Overview of the Vladimir M. Il'in papers
Finding aid prepared by Hoover Institution Library and Archives Staff
Hoover Institution Library and Archives
434 Galvez Mall
Stanford, CA 94305-6003
Title: Vladimir M. Il'in papers
Date (inclusive): 1924-1997
Collection Number: 2014C46
Contributing Institution: Hoover Institution Library and Archives
Language of Material: In Russian and English
Physical Description: 3 manuscript boxes (1.2 Linear Feet)
Abstract: Memoirs, other writings, correspondence, printed matter, and photographs, relating to Russian émigré affairs, and to accusations of fascism brought against Il'in. Includes posthumous family correspondence relating to Freedom of Information Act inquiries.
Creator: Il'in, Vladimir M., 1886-1958
Physical Location: Hoover Institution Library & Archives.
The collection is open for research; materials must be requested in advance via our reservation system. If there are audiovisual or digital media material in the collection, they must be reformatted before providing access.
For copyright status, please contact the Hoover Institution Library & Archives.
Materials were acquired by the Hoover Institution Library & Archives in 2014.
[Identification of item], Vladimir M. Il'in papers, [Box no., Folder no. or title], Hoover Institution Library & Archives
Vladimir Il'in (born Vladimir Berner) was a Russian military officer who emigrated to the United States, where he became publisher and editor of the satirical magazine Bich (The Whip). His day job was at the Sikorsky Aircraft factory, from which he was fired after Walter Winchell "outed" him as a fascist. In fact, his only connection to fascism was that Anastase Vonsiatsky's magazine Fashist was published in the same printing house. Correspondence in the papers from Il'in, and later his son Anatole document his attempt to clear his name and record.

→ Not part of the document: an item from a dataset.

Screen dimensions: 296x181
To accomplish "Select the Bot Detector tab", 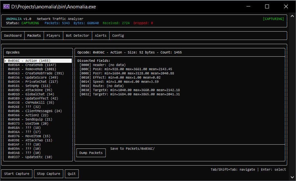I will [78, 35].
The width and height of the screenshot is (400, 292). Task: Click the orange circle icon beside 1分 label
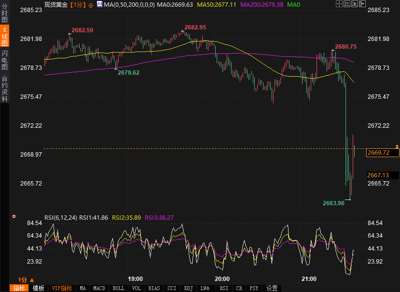(91, 5)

The collection contains Il'in's memoirs, as well as a number of plays and prose writings, some of which are semiautobiographical. Also included is correspondence from friends and family members stuck in the 1920s USSR, describing conditions and events, as well as correspondence from Il'in, and later his son Anatole, attempting to clear his name and record against accusations of fascism, including letters from Senator Clare Boothe Luce and others. Also included is a rare photograph of the staff of the New York daily Novoe russkoe slovo and a rare émigré periodical from 1924, as well as posthumous family correspondence relating to Freedom of Information Act inquiries.